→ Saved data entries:
------------

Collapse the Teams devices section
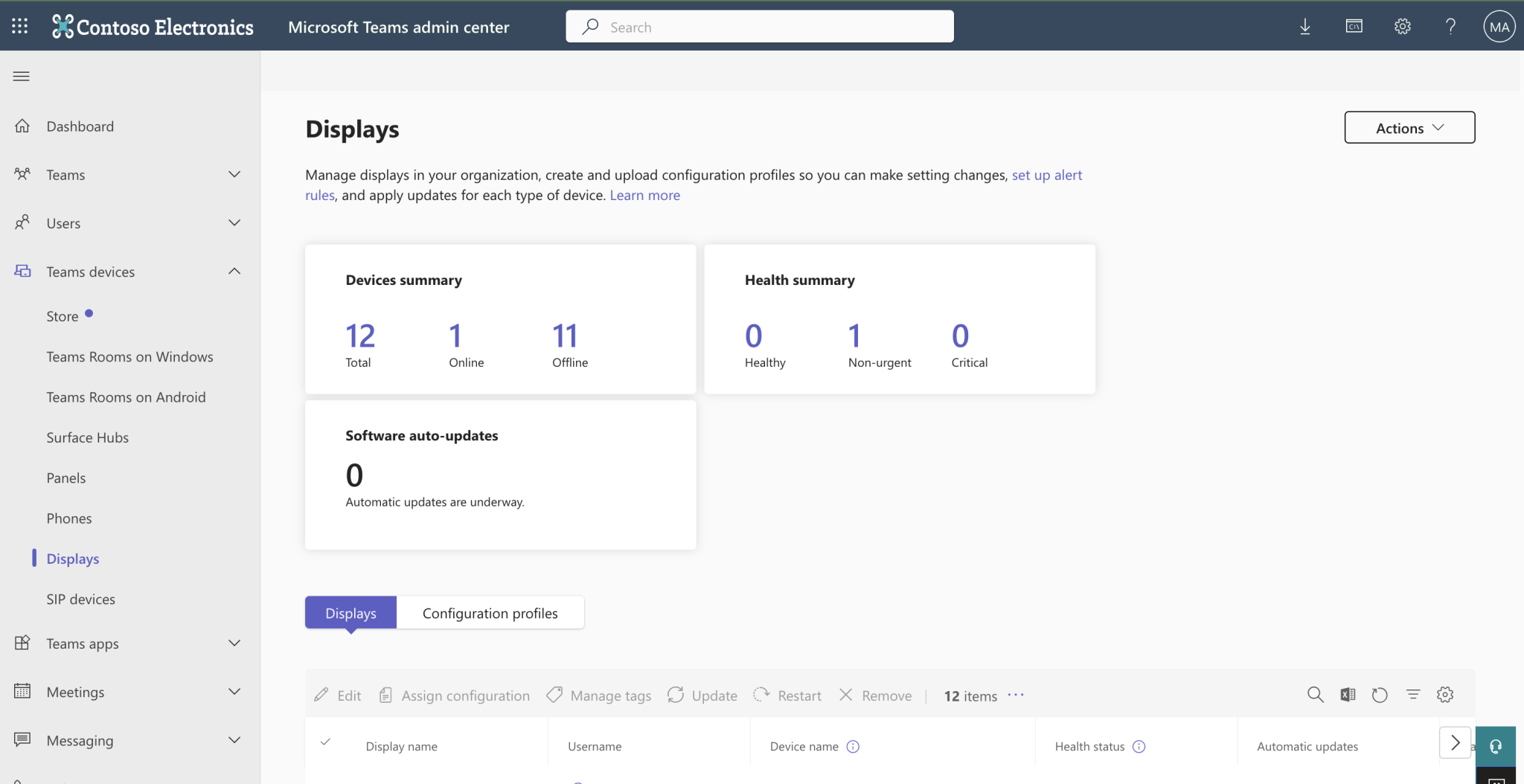This screenshot has height=784, width=1524. pos(233,271)

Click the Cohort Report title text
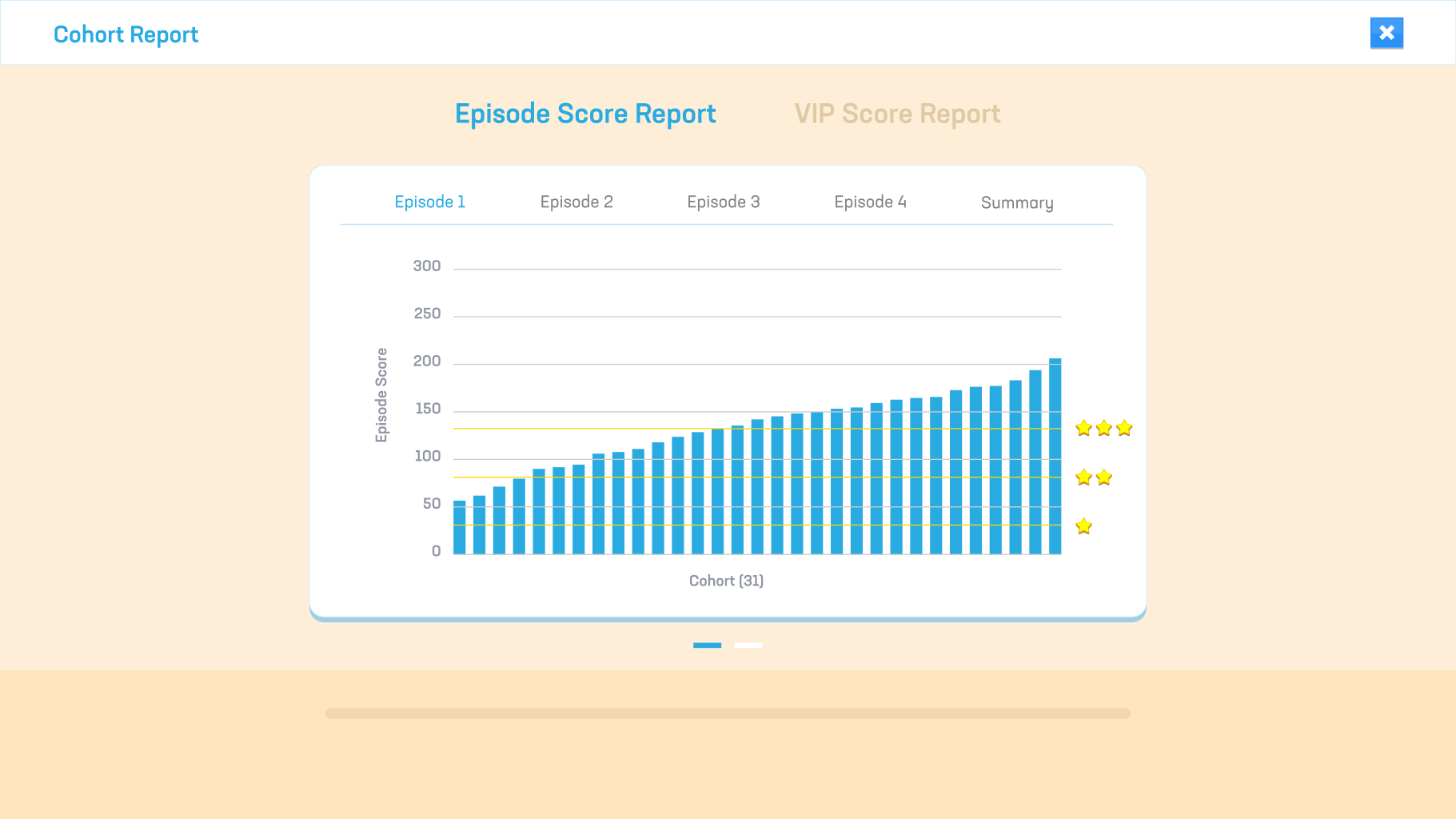[x=126, y=34]
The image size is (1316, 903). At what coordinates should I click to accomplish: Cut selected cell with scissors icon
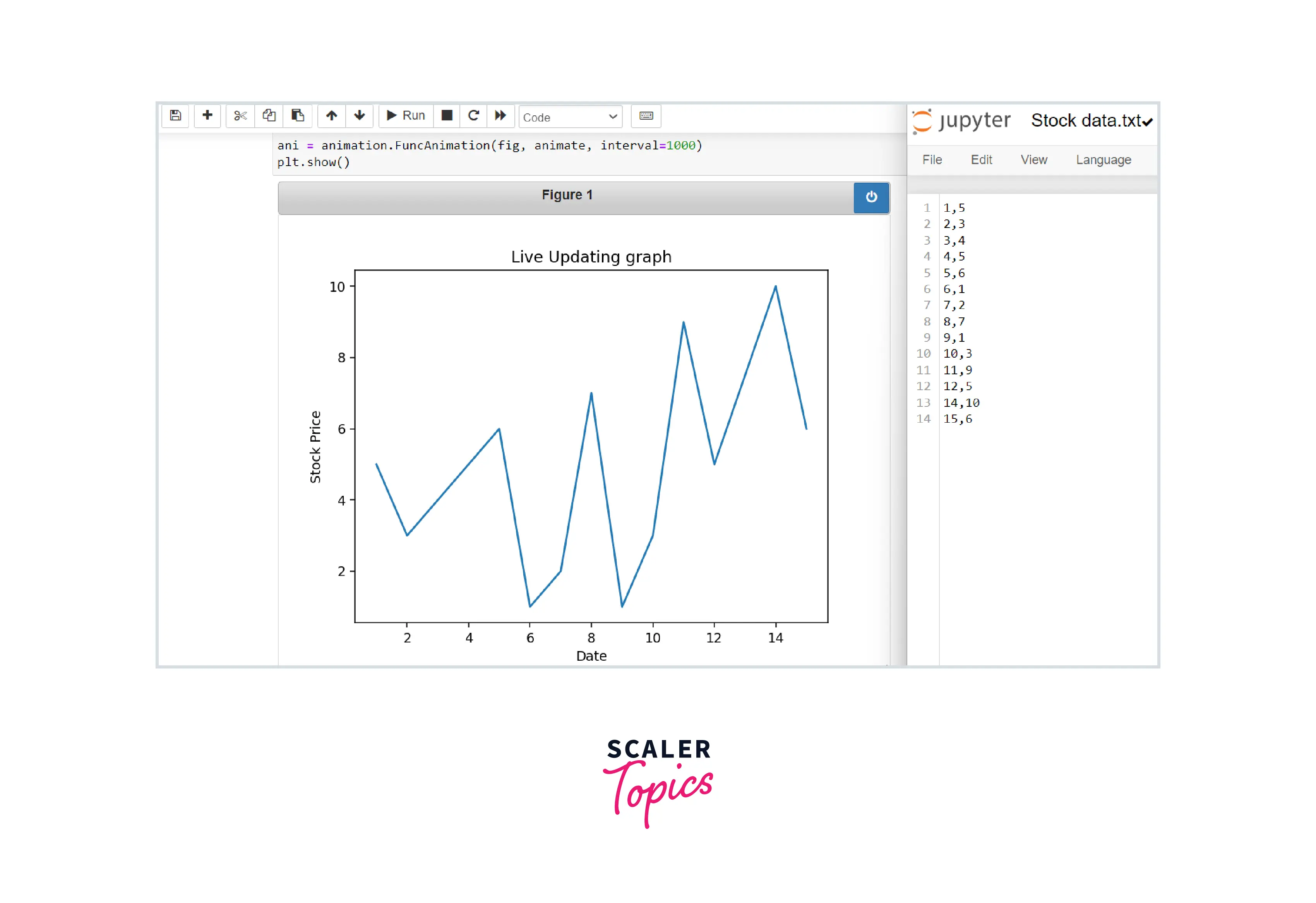coord(240,116)
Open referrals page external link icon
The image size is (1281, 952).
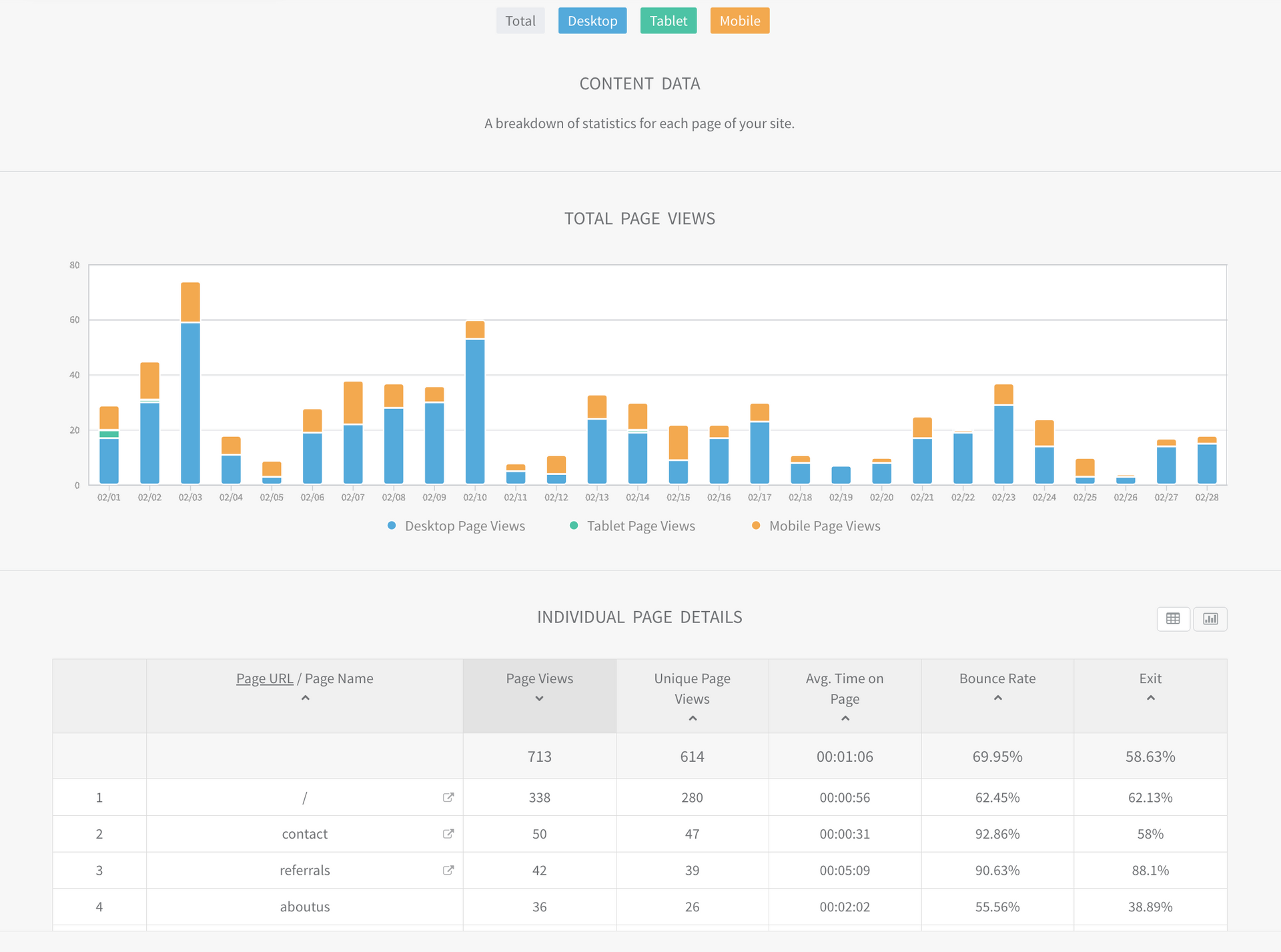click(448, 870)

------------

Exclude every picture and copy the remaining data exactly.

Collapse the Teams devices section
This screenshot has height=784, width=1524. pos(233,271)

Click the Cohort Report title text
[x=126, y=34]
The image size is (1316, 903). At what coordinates should I click to accomplish: Cut selected cell with scissors icon
coord(240,116)
Open referrals page external link icon
The image size is (1281, 952).
click(448, 870)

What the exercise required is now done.